| Excerpted passage |
>>>
More than just a tokenistic gesture
Urgent matters:
How can anyone be dim enough to think that because Jane Wellmeaning from Accounting signs herself “Jane Wellmeaning she/her” therefore the organization is “trans-inclusive”? What do the two even have to do with each other?
Nothing really; rather, it’s a shibboleth, a hoop to jump through, a symbol, a test, a genuflection, a self-advertisement, a blockade, a display of heightened sensitivity and (much as I hate to say it) virtue. Yes, it’s that stale trope virtue-signaling. It’s not a trope I love because it’s applied way too broadly and often, and in my view not always fairly. But this? It’s such a crappy and stupid idea in the first place, and so irrelevant to pretty much everything in the second place, that I don’t see what it can be other than virtue-signaling. Maybe it’s also meant to be signaling “inclusivity” and compassion and solidarity, but the more frantically the People of Pronoun signal with the Pronoun Flag the less able I am to take any of it seriously. On the one hand centuries of oppression, poverty, exploitation, and on the other hand…Delia here was assigned male at birth so please make her feel welcome.
Not to mention the plain absurdity of it. We might as well add our favorite conjunctions to our email signatures. Betty Benevolent, if/because/when. Putting your pronouns in an email signature makes no sense because people aren’t going to hit reply and say “Dear Her.” There’s no call for pronoun-identification in correspondence, because the subject doesn’t come up. Unsolicited irrelevant pointless information about The Self is not desirable in work correspondence, and applying social pressure to use them is just…I lack the words to say what it is.
<<<
| Recorded information |
>>>
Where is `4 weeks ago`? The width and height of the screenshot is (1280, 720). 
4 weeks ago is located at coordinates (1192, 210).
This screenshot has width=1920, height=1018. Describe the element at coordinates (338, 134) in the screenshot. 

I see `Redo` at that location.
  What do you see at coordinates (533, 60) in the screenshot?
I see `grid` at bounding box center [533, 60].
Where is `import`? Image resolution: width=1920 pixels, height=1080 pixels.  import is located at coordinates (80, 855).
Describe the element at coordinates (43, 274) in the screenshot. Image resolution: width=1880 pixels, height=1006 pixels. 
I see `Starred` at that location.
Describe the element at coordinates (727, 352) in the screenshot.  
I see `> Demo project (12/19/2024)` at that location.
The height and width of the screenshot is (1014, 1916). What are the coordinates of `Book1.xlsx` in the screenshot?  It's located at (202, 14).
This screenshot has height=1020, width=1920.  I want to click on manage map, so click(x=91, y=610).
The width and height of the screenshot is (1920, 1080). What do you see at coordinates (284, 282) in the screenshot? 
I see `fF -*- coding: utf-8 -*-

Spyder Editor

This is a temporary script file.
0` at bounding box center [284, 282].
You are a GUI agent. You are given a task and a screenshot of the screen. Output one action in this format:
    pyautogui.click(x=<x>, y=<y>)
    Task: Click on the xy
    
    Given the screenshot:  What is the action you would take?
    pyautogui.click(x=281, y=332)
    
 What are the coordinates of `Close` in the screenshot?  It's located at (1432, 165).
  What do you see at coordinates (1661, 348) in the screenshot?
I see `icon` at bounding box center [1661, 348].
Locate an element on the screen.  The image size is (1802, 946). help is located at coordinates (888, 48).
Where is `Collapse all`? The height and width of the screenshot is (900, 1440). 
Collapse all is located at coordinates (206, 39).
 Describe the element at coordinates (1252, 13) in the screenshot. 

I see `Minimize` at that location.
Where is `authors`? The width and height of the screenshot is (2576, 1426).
<<<
| Goal |
Reproduce the part of the post on pronouns in email signatures starting with "Not to mention" and going on through "what it is.". The rows have no role in this.

| Completed exercise |
Not to mention the plain absurdity of it. We might as well add our favorite conjunctions to our email signatures. Betty Benevolent, if/because/when. Putting your pronouns in an email signature makes no sense because people aren’t going to hit reply and say “Dear Her.” There’s no call for pronoun-identification in correspondence, because the subject doesn’t come up. Unsolicited irrelevant pointless information about The Self is not desirable in work correspondence, and applying social pressure to use them is just…I lack the words to say what it is.